Y su Reino era distinto al anunciado por Juan, porque era «para todos» y no para unos pocos
Jesús compartió la visión que tenía Juan el Bautista acerca de su realidad. Entendía que sus dirigentes religiosos y políticos no estaban a la altura de su época: los políticos hacían del poder y el dinero su único dios, y optaban por colaborar con el César a través de Herodes: los religiosos absolutizaban el Templo y la Ley, y abandonaban su presencia compasiva en medio del pueblo. Ambos hacían que la vida se sintiera como una «carga pesada de llevar» (Mt 23,4) siendo autores o cómplices de un sistema que imponía altos tributos, vivía de la corrupción, promovía prácticas excluyentes y favorecía actitudes sumisas.
Jesús se da cuenta de que las personas andaban «como ovejas perdidas sin pastor» (Mc 6,34): sin esperanza, desanimadas, agotadas, sin marcos de referencia personales o institucionales que les devolvieran la confianza para luchar por un cambio. En tal contexto, ¿no había entonces posibilidad de una sociedad distinta? ¿Solo restaba resignarse?
A pesar del agobio que imponía vivir en esa sociedad, Jesús «apuesta», corresponsablemente, por un nuevo modo de actuar, y así lo declara (Lc 4,19). No se resigna a dejar en manos de los corruptos el destino de su historia. Predica que sí es posible vivir en paz, practicar la justicia y para ello orienta todas sus palabras y acciones a hacer ver que es viable un mundo más humano.
Su referencia no era una ideología, sino una imagen de Dios como padre bueno, cuyo modo de ser no era castigador ni opresor, que no imponía ni actuaba violentamente en contra de sus enemigos, ni hacía del dinero y la economía el centro de su vida. Esto lo reflejó en su modo tan infinitamente humano de ser. Así todo empezaba a verse diferente.

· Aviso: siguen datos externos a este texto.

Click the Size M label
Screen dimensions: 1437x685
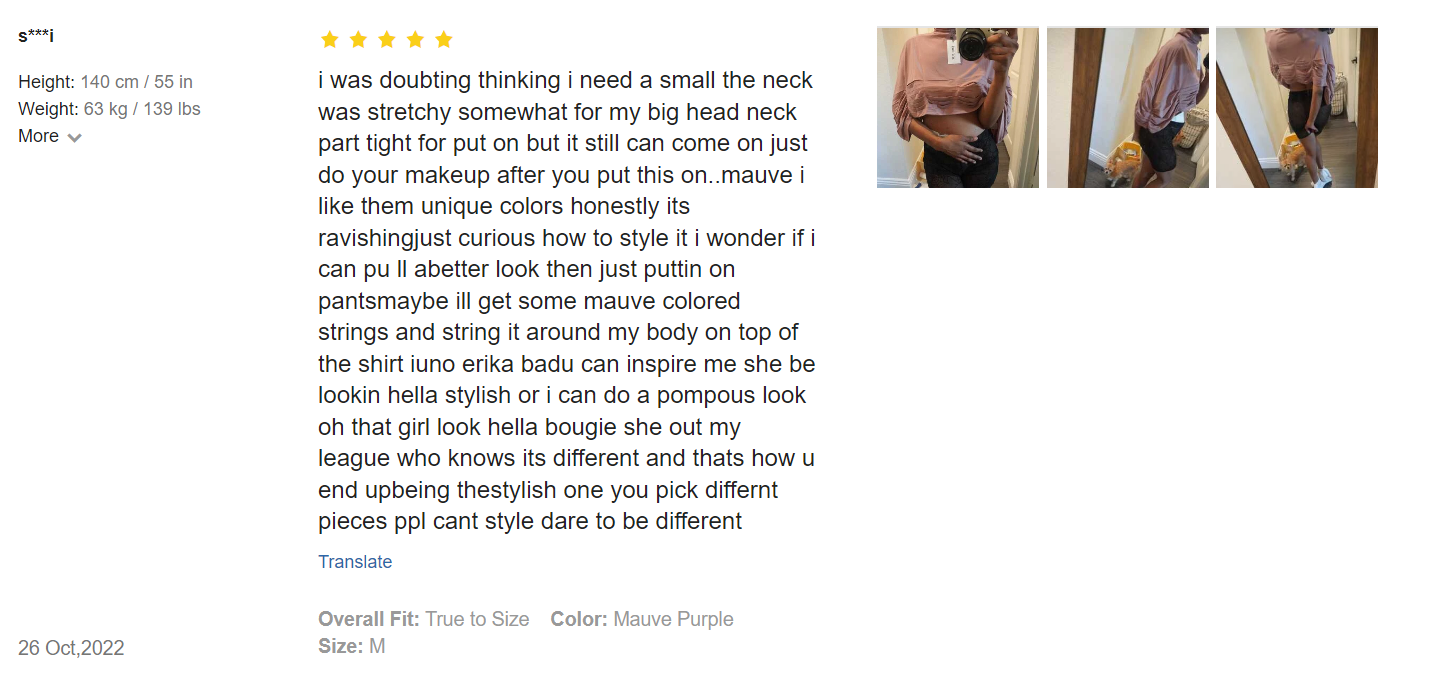[x=351, y=646]
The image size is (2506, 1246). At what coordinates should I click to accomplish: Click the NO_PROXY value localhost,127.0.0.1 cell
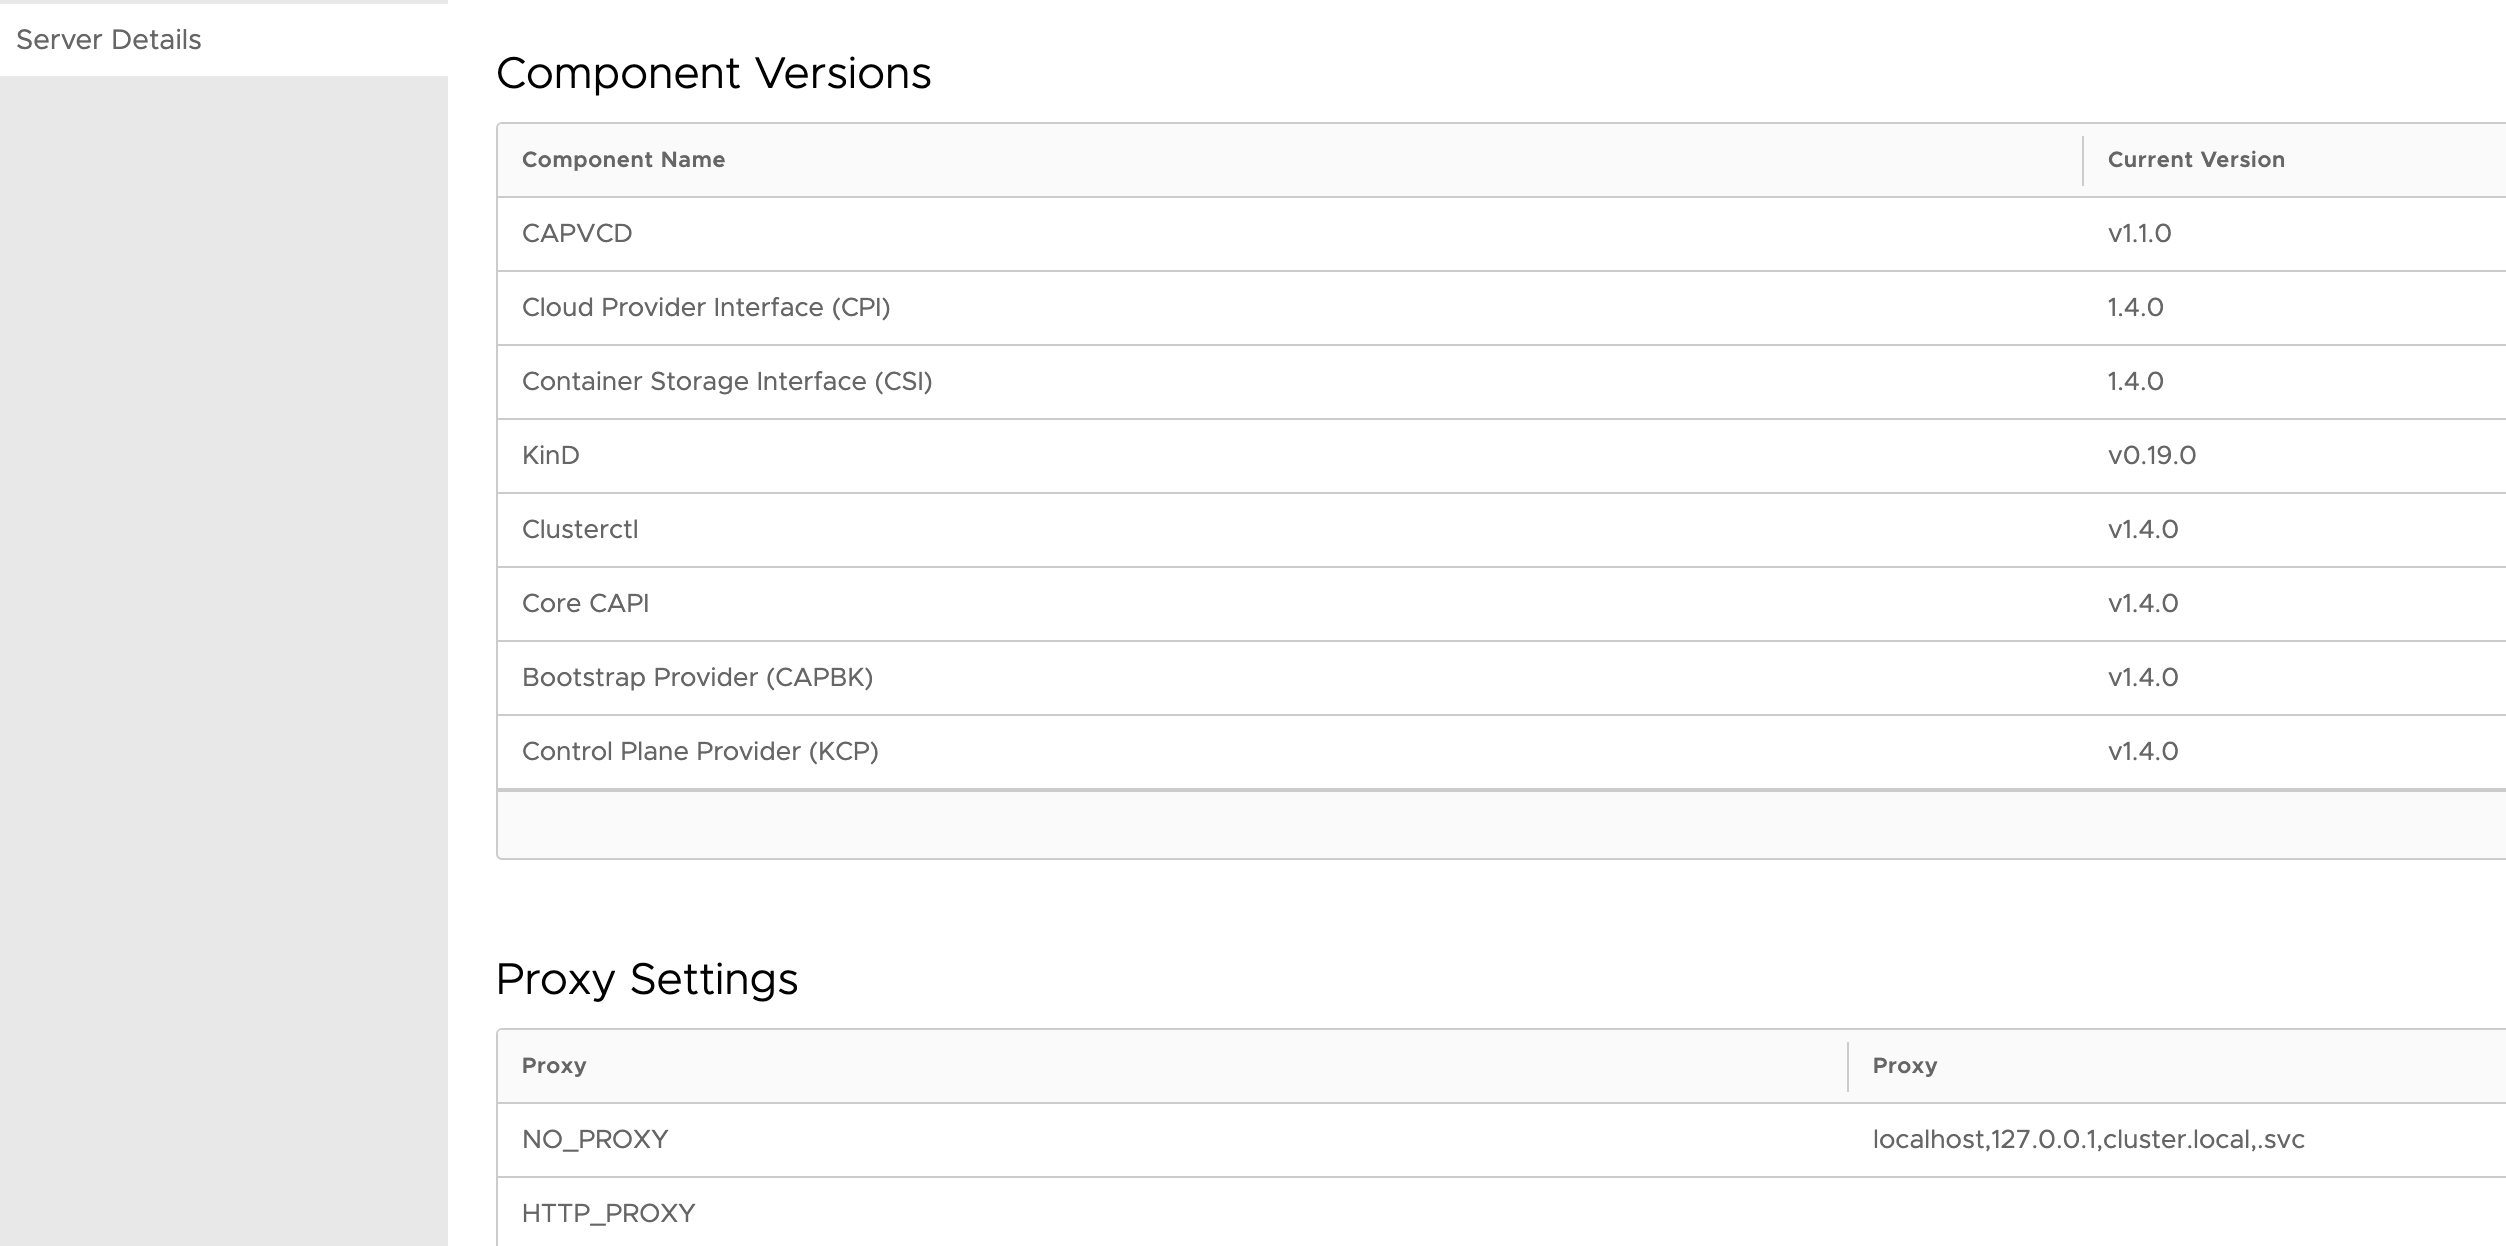(2088, 1140)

Su apuesta será compleja, difícil e incluso peligrosa, de hecho lo llevará a la muerte. Aun así «opta» por un estilo de vida que humaniza, no dando cabida en sus palabras y acciones a la violencia, a la indiferencia, al desprecio, a la venganza. El camino de Jesús era claro: vivir así sólo es posible para quien asuma «personalmente» la vía de la reconciliación (Is 61,1), reconstruyendo la justicia social y creando espacios de fraternidad solidaria.
El verdadero cambio tenía que nacer desde la apertura de cada persona a los otros: pobres, despreciados, cansados. Era una propuesta de vida que no estaría destinada solamente a los que le siguieran, sino incluso a quien se le opusiera. Y su Reino era distinto al anunciado por Juan, porque era «para todos» y no para unos pocos. Era para aliviar y no para sobrecargar. Irradiaba realismo.
Aquí y ahora será posible vivir así cuando cada uno comience a apostar por una praxis de reconciliación que permita ir más allá de las ideologías políticas y las religiones, porque lo que está en juego no es la pertenencia a uno de estos bandos, sino nuestra propia condición de sujetos y la posibilidad de gozar eternamente de una calidad de vida así, como la de Dios.